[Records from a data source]

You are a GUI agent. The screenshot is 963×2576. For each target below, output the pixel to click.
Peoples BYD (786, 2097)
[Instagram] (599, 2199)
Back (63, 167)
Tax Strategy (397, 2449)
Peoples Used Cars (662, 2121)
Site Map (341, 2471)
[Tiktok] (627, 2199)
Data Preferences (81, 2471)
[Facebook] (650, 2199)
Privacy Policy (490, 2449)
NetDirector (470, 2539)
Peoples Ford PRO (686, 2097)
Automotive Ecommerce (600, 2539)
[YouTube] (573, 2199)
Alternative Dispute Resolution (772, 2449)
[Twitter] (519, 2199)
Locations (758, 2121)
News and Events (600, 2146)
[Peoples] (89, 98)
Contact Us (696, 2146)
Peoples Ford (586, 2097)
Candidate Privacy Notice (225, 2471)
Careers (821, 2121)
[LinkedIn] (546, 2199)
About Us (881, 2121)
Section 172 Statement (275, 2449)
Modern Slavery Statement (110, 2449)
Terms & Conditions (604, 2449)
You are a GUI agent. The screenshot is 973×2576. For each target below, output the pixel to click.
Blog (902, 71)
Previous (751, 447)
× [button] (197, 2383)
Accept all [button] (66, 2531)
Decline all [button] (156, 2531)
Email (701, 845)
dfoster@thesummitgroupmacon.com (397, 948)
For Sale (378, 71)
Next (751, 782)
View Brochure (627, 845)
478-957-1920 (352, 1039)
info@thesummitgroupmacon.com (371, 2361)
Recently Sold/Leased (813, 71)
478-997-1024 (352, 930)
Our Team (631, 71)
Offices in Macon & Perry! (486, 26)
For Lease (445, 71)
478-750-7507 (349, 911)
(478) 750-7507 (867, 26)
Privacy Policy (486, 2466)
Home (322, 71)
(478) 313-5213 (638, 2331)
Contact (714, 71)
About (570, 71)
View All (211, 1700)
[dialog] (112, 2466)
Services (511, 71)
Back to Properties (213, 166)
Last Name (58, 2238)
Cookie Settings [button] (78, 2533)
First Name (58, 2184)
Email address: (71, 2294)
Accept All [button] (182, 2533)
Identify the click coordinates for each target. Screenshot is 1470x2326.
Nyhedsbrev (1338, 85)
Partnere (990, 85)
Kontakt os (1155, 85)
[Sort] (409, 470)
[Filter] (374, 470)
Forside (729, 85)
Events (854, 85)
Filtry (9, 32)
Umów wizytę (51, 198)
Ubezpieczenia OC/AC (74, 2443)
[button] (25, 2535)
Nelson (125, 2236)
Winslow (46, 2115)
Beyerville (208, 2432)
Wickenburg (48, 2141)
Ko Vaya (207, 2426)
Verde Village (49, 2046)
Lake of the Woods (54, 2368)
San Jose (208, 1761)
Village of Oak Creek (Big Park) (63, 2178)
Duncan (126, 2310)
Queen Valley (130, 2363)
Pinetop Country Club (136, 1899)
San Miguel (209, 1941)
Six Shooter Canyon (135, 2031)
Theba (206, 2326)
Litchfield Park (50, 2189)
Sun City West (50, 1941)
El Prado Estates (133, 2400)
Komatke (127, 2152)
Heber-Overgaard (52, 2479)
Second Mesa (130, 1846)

● DIRECTIONS: Repeat exactly, please, each line from the beginning of the data through the line with "Back to Properties (213, 166)" in it, and only those lines.

● RESPONSE TO THIS EXERCISE:
You are a GUI agent. The screenshot is 963×2576. For each target below, output the pixel to click.
Peoples BYD (786, 2097)
[Instagram] (599, 2199)
Back (63, 167)
Tax Strategy (397, 2449)
Peoples Used Cars (662, 2121)
Site Map (341, 2471)
[Tiktok] (627, 2199)
Data Preferences (81, 2471)
[Facebook] (650, 2199)
Privacy Policy (490, 2449)
NetDirector (470, 2539)
Peoples Ford PRO (686, 2097)
Automotive Ecommerce (600, 2539)
[YouTube] (573, 2199)
Alternative Dispute Resolution (772, 2449)
[Twitter] (519, 2199)
Locations (758, 2121)
News and Events (600, 2146)
[Peoples] (89, 98)
Contact Us (696, 2146)
Peoples Ford (586, 2097)
Candidate Privacy Notice (225, 2471)
Careers (821, 2121)
[LinkedIn] (546, 2199)
About Us (881, 2121)
Section 172 Statement (275, 2449)
Modern Slavery Statement (110, 2449)
Terms & Conditions (604, 2449)
You are a GUI agent. The screenshot is 973×2576. For each target below, output the pixel to click.
Blog (902, 71)
Previous (751, 447)
× [button] (197, 2383)
Accept all [button] (66, 2531)
Decline all [button] (156, 2531)
Email (701, 845)
dfoster@thesummitgroupmacon.com (397, 948)
For Sale (378, 71)
Next (751, 782)
View Brochure (627, 845)
478-957-1920 (352, 1039)
info@thesummitgroupmacon.com (371, 2361)
Recently Sold/Leased (813, 71)
478-997-1024 (352, 930)
Our Team (631, 71)
Offices in Macon & Perry! (486, 26)
For Lease (445, 71)
478-750-7507 (349, 911)
(478) 750-7507 (867, 26)
Privacy Policy (486, 2466)
Home (322, 71)
(478) 313-5213 (638, 2331)
Contact (714, 71)
About (570, 71)
View All (211, 1700)
[dialog] (112, 2466)
Services (511, 71)
Back to Properties (213, 166)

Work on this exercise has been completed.